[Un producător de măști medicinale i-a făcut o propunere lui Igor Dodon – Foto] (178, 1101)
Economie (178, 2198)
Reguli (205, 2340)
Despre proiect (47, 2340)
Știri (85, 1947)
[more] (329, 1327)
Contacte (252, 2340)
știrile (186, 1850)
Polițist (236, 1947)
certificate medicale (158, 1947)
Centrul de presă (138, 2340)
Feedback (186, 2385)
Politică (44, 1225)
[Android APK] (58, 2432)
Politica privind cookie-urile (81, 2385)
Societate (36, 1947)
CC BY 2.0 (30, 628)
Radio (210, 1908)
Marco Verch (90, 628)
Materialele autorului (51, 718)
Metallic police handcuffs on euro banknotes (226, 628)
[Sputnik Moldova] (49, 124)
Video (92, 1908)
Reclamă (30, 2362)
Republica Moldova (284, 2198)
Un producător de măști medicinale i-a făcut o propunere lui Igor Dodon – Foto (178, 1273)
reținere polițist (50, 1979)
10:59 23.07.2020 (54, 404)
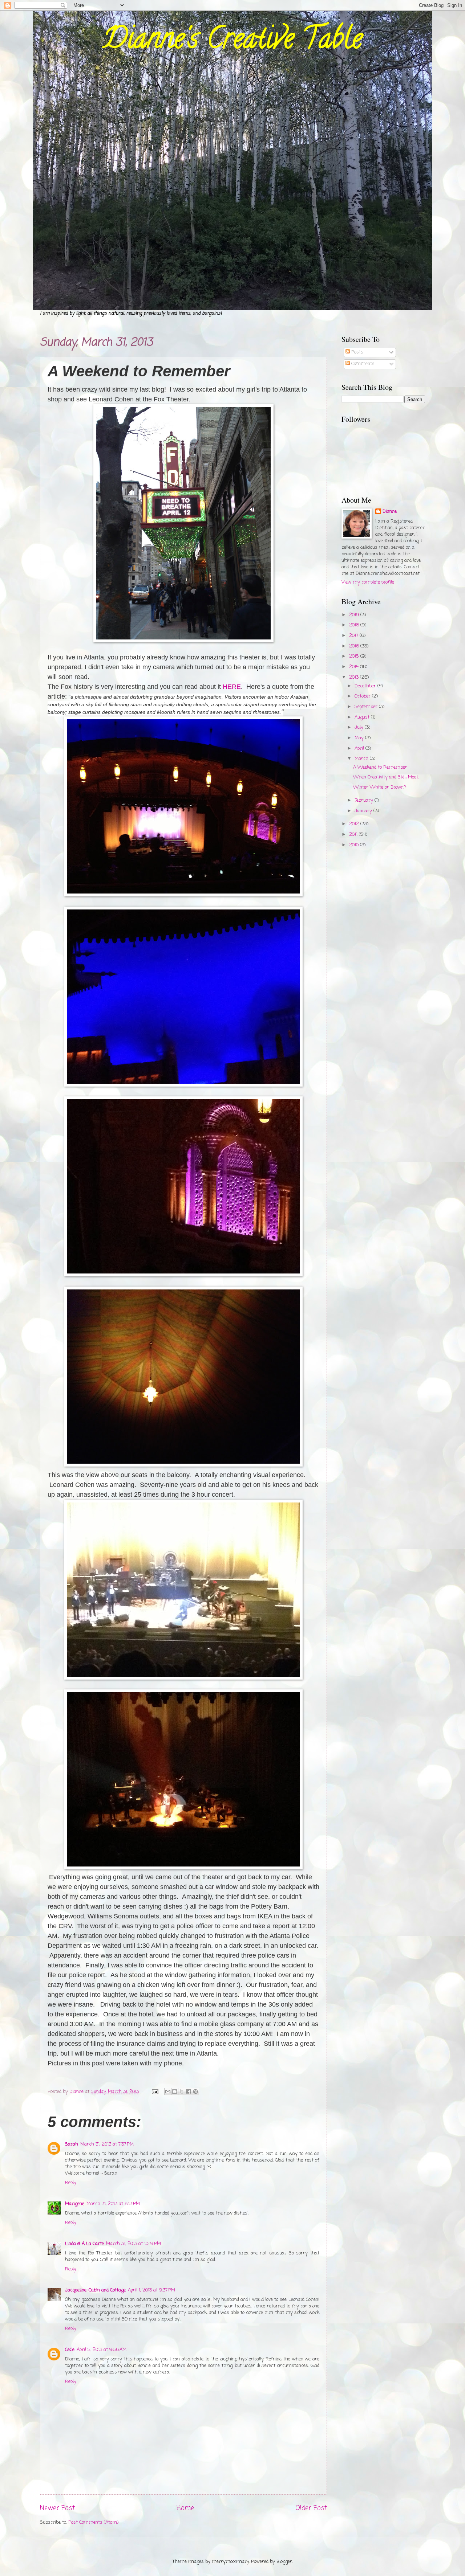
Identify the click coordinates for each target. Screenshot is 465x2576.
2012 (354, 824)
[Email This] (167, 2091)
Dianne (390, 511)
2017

→ **What you should do**
What are the lines of the data above that include the string "Foto"? Copy them.

→ **Solution**
[Un producător de măști medicinale i-a făcut o propunere lui Igor Dodon – Foto] (178, 1101)
Un producător de măști medicinale i-a făcut o propunere lui Igor Dodon – Foto (178, 1273)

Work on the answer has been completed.